- Founded: 1965 (First incarnation) 1974 (Second incarnation)
- Founder: Frank Slay Dennis Ganim
- Defunct: 1967 (First incarnation) 1978 (Second incarnation)
- Distributor(s): Self-distributed
- Genre: Various
- Country of origin: United States

= Claridge Records =

American record label

Claridge Records was an American independent record label, owned by Frank Slay.

==History==
Claridge Records was started in 1965 by Frank Slay and Dennis Ganim as a division of River Bottom Enterprises. At that time, it was based in New York. The Rockin' Ramrods were the first band that signed a recording contract with the new company in 1965. "Don't Fool with Fu Manchu" was issued in October, 1965, but was unsuccessful. Claridge Records released 19 singles but, due to lack of success, closed down in 1967.

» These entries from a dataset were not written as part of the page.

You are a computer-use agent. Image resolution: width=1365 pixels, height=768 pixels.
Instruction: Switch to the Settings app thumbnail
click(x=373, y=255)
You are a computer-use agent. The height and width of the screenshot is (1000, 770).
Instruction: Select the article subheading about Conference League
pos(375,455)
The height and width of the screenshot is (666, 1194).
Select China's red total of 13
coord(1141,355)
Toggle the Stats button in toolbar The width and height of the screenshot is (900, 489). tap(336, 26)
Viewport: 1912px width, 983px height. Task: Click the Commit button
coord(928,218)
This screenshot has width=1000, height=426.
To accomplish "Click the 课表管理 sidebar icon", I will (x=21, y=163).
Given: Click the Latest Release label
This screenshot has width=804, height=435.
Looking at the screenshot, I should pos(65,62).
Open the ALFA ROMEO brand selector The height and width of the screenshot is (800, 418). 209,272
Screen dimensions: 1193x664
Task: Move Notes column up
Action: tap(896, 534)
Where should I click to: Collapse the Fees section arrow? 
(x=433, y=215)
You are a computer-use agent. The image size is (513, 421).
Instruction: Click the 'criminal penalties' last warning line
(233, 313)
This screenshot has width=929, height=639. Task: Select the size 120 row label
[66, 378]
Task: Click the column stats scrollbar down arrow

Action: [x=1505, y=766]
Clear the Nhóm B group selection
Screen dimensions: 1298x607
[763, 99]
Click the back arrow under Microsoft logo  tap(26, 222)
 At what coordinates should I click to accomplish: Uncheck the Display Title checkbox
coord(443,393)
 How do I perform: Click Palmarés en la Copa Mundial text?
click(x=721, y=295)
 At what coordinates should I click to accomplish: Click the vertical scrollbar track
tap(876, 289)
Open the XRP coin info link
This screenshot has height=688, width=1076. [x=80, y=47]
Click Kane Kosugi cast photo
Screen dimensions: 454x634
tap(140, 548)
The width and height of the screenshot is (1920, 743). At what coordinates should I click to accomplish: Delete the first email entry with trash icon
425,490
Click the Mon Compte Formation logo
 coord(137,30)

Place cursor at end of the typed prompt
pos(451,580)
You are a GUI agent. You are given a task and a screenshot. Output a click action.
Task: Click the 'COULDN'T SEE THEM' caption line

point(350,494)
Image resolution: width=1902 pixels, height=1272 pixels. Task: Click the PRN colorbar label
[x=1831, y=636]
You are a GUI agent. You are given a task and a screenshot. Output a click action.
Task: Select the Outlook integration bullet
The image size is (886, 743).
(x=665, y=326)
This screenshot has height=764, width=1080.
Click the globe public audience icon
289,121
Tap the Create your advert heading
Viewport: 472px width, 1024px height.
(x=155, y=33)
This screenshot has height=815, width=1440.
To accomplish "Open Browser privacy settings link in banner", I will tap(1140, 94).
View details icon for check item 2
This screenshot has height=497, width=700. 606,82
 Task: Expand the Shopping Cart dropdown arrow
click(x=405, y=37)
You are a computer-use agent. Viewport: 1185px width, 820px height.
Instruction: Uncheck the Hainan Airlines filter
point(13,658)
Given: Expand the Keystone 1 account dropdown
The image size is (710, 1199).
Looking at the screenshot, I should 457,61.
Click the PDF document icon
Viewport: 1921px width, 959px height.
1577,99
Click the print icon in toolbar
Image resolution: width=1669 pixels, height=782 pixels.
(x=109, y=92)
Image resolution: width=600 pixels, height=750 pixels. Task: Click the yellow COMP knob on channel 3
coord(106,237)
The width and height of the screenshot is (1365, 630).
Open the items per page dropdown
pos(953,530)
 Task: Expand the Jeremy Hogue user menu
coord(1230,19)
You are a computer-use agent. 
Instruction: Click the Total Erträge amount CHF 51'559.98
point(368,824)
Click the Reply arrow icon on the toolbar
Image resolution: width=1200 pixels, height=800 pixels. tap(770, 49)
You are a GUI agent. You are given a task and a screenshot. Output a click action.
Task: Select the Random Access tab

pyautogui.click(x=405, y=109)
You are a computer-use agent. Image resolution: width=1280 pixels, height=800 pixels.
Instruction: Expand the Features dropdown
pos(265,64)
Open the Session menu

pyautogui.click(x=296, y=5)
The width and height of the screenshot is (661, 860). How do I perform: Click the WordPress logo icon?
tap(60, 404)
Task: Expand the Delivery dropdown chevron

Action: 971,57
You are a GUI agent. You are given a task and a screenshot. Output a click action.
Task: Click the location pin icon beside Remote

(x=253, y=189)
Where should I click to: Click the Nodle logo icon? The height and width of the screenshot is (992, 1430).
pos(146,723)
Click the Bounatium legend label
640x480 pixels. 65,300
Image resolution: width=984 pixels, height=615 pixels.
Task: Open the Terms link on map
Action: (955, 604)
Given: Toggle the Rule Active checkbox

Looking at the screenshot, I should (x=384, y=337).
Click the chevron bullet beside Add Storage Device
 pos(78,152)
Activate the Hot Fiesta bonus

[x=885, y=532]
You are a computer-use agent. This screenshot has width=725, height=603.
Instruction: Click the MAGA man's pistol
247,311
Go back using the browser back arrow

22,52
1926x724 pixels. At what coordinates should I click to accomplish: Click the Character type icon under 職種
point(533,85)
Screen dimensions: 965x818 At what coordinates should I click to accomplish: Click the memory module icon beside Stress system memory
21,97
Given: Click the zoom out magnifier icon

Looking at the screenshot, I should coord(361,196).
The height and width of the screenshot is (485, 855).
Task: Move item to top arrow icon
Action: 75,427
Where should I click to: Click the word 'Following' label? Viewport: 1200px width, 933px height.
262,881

In 1974, the label was revived in Los Angeles. One of its signings, Sugarloaf, had a Billboard Hot 100 hit that peaked at number nine with "Don't Call Us, We'll Call You", in 1975. Other artists were Bo Kirkland and Ruth Davis.

In 1976, the company changed its focus from rock to disco, this time releasing 37 singles, three albums, and a few 12" disco singles. It closed down again in 1978. In 1980, the company was sold to MPL Communications.